I would be extremely privileged to see you among the retreat participants, and am also quite confident about the power of the material and the format. Please consider joining—and see the information & the registration links here.
Here’s a brief summary of some of the benefits of being in retreat that I’ve recently sent out through the newsletter of the Contemplative Consciousness Network:
Being in retreat can be a wonderful opportunity to train our mind and cultivate new wholesome habits, including those related to attention. It is one of the primary ways to progress in our contemplative practice.
Beyond that, unplugging to be in retreat (group or solitary) has multiple health-related benefits. According to stress researcher Elissa Epel, even a retreat not accompanied by meditation might bring powerful results:
It turned out that just living at the retreat center—regardless of whether the participants trained in meditation—created dramatic changes in gene expression activity in the immune cells…

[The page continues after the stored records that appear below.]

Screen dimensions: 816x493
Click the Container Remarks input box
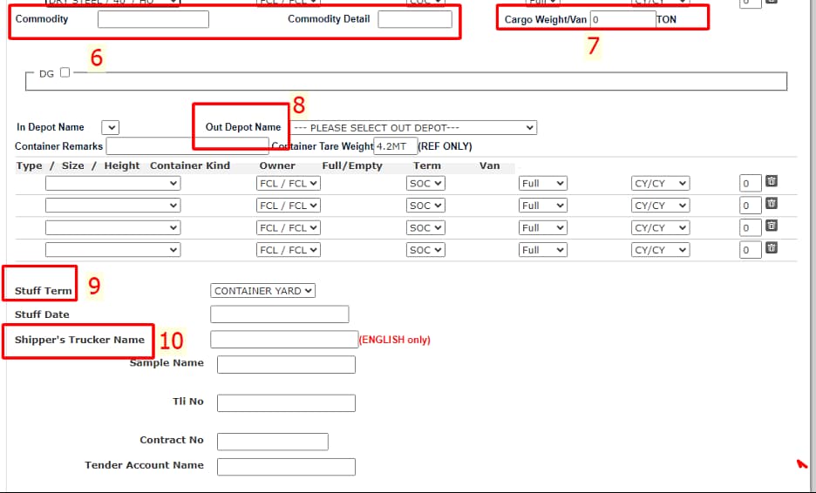[187, 146]
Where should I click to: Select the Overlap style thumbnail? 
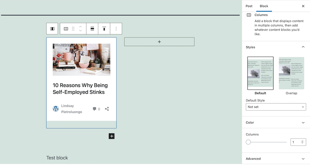(x=291, y=73)
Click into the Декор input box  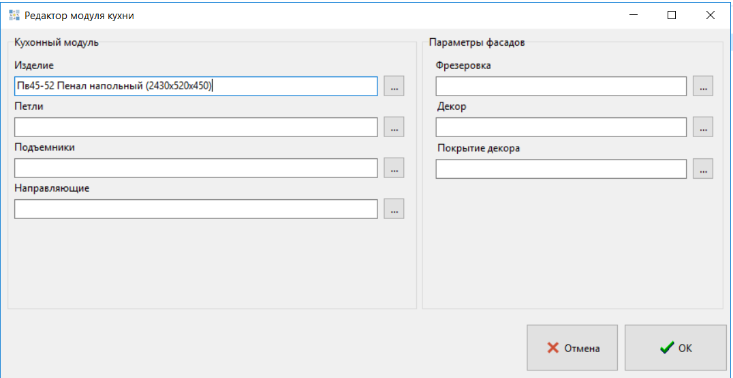click(561, 127)
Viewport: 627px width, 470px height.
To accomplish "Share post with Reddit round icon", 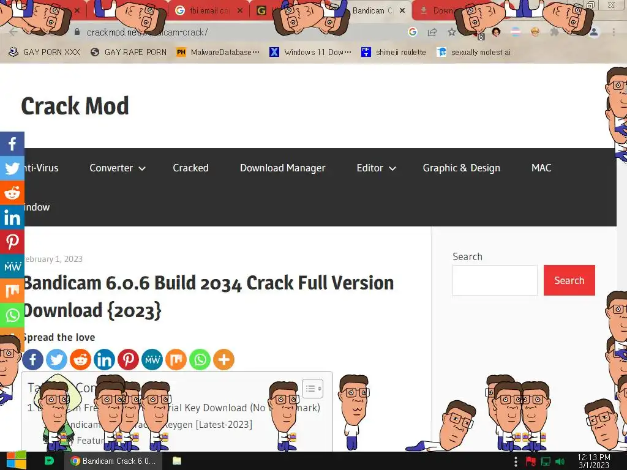I will [80, 360].
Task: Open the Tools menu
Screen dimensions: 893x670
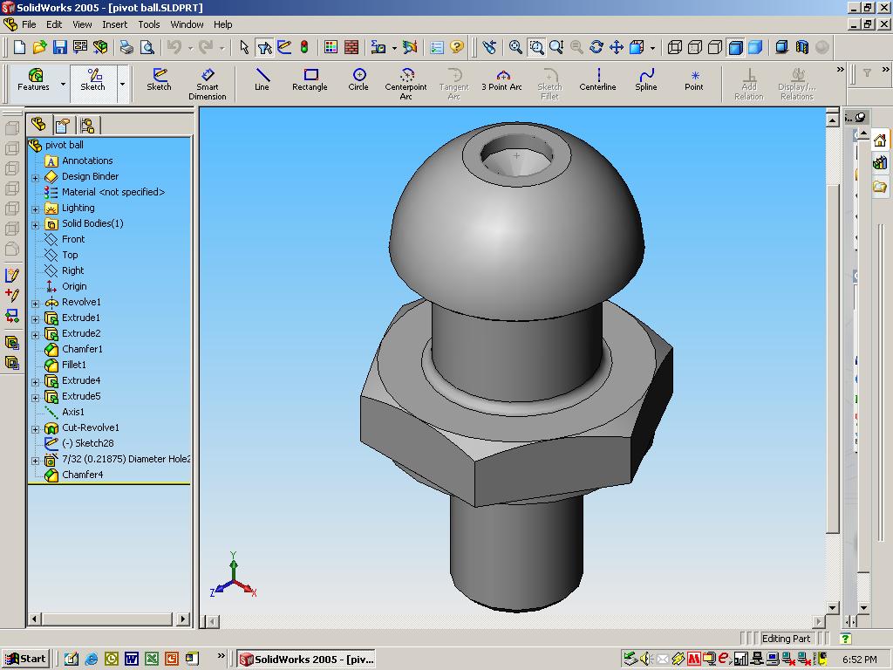Action: 148,24

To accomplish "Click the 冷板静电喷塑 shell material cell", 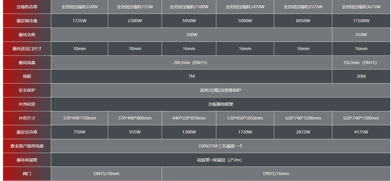I will pos(221,104).
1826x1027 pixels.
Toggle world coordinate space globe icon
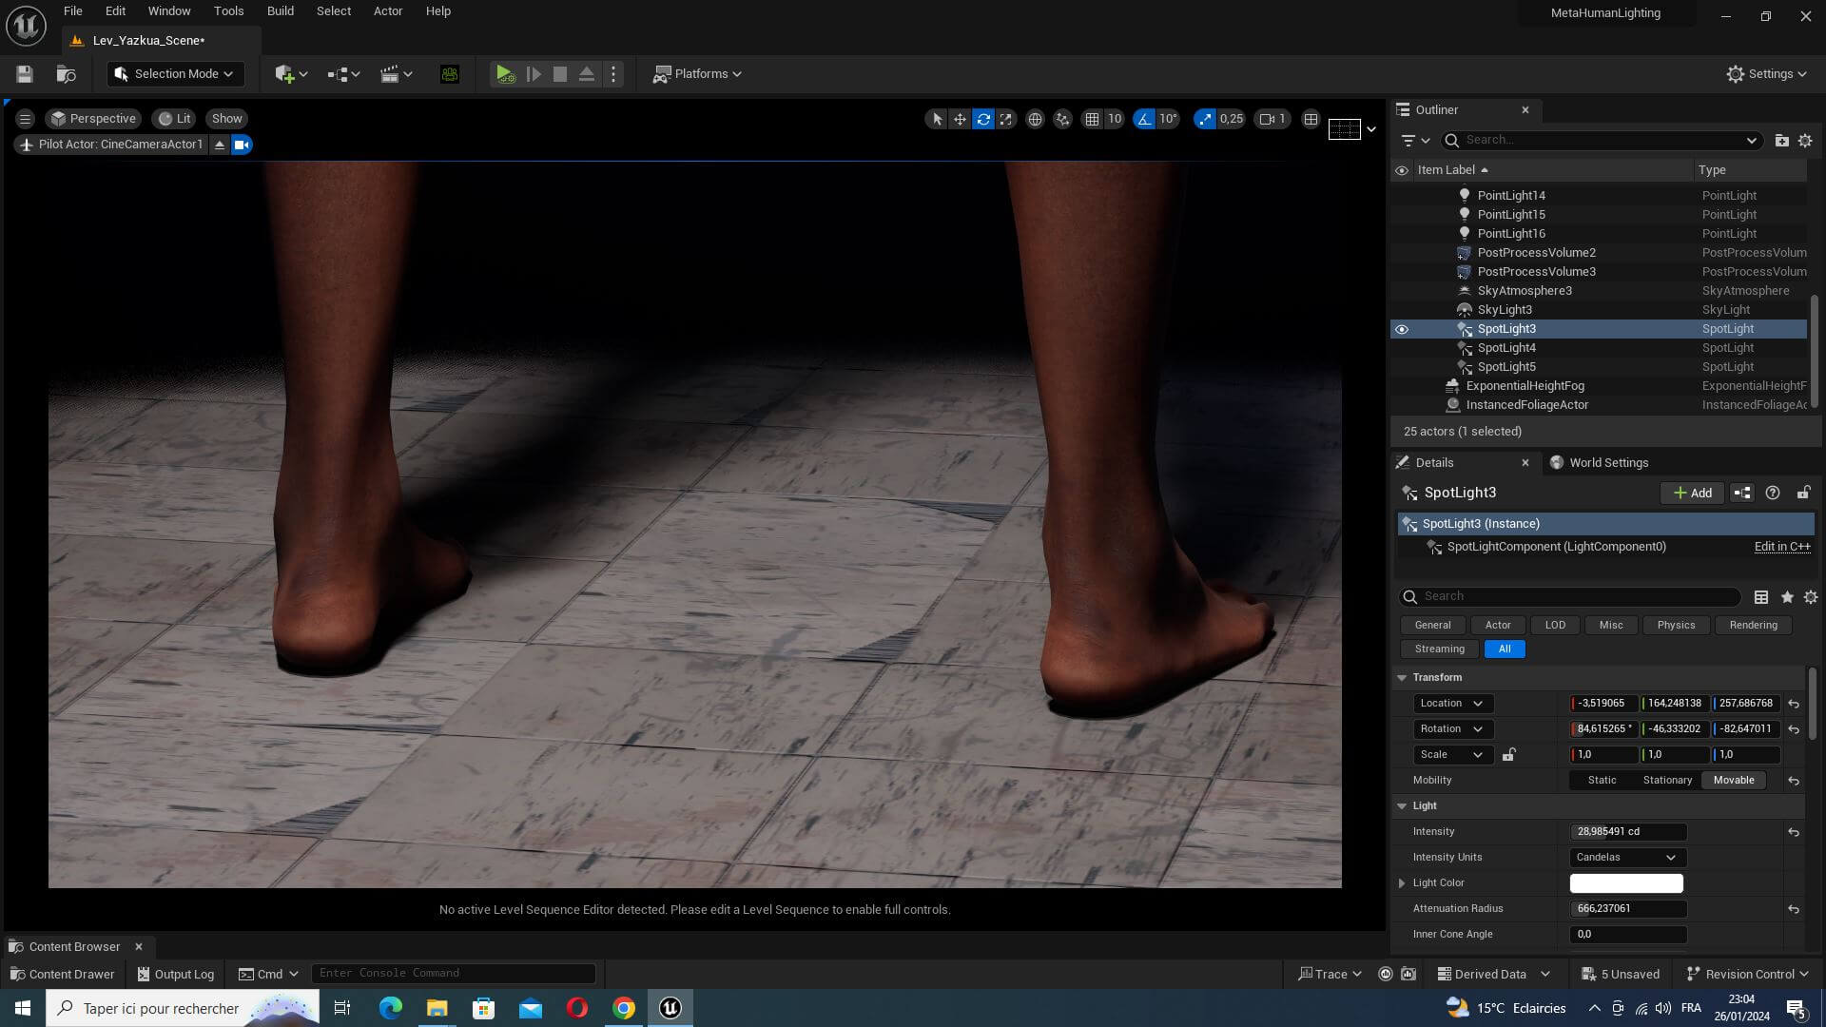[1035, 119]
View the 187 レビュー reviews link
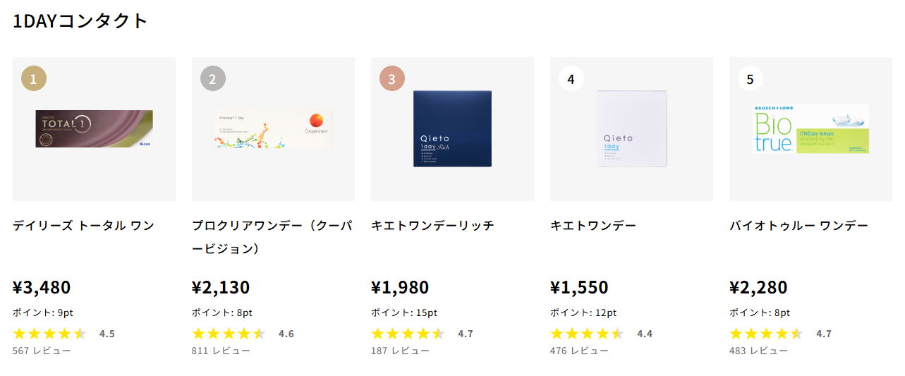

Cell activity after living at the retreat center was dramatically different than it was on the day the participants arrived!
We saw reductions in inflammatory activity, oxidative stress activity, DNA damage, and mitochondrial degradation.

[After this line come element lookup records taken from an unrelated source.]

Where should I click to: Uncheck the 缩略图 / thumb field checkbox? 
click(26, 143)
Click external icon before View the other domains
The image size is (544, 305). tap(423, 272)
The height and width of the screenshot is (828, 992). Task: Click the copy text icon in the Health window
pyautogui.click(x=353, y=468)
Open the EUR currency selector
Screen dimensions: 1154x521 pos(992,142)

All great things! Autophagy-related processes—that beneficial process of cell cleanup—went up. People… reported feeling full of vitality at the end of the week and had large decreases in depression, anxiety, and stress.
(The Stress Prescription)
While talking about the importance of profound rest and the different ways of arriving at it, she also points out the transformative power of proper meditation retreats:
Meditation retreats are probably the most extreme example of deep rest, because you’re having a secluded, safe period where you can really remodel your nervous system.

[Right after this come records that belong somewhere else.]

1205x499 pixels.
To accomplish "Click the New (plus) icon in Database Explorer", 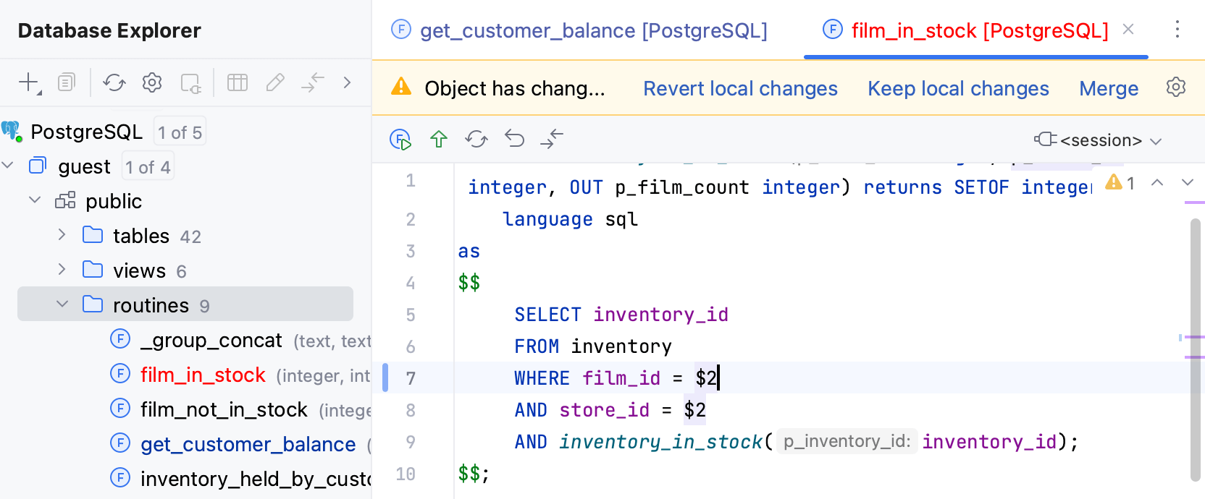I will click(28, 82).
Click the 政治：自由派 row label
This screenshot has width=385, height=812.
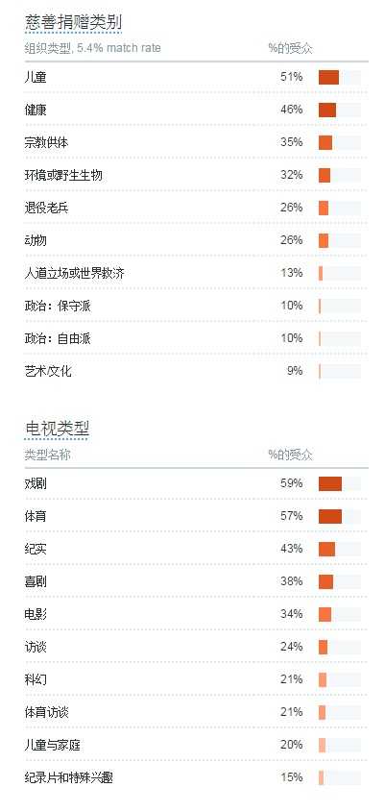[58, 338]
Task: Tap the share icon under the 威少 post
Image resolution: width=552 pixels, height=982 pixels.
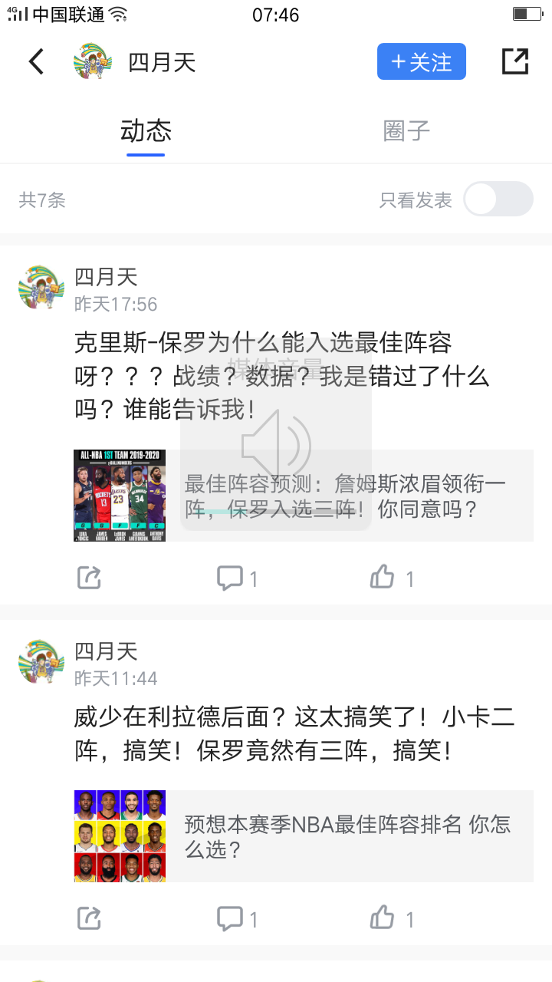Action: point(90,918)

You can have dramatic improvements in how much you’re carrying around vigilance in every moment.
(Elissa Epel for Sounds True)
According to the research Elissa is quoting, those who have combined unplugging (being in retreat) with actual meditation training and then continued with their daily practice were still displaying reduced levels of stress a year later. Such immersive training was especially beneficial for those who have experienced early trauma (allowing for the process of nervous system “remodeling”), but brought benefit to all.
Since our retreat this August is focused on loving kindness, it will offer additional benefits (even when taken online or by means of a recording) related to the nature of kindness meditation.
For example, research done by a team from the University of North Carolina suggests that systematic loving kindness practice can contribute to a reduced shortening of telomeres (the “DNA-protein complexes within our cells that protect them from daily wear and tear”).
In the domain of psychological wellbeing, loving kindness has a powerful way of affecting our habits of cognition, our attention (metta is a śamatha technique, after all!), the domain of our wishes (our conation), and, of course, our emotions.
Research done by Barbara Fredrickson suggests that loving kindness practice can also bring an increase in daily positive emotions, a reduction in depressive symptoms, and a greater level of life satisfaction.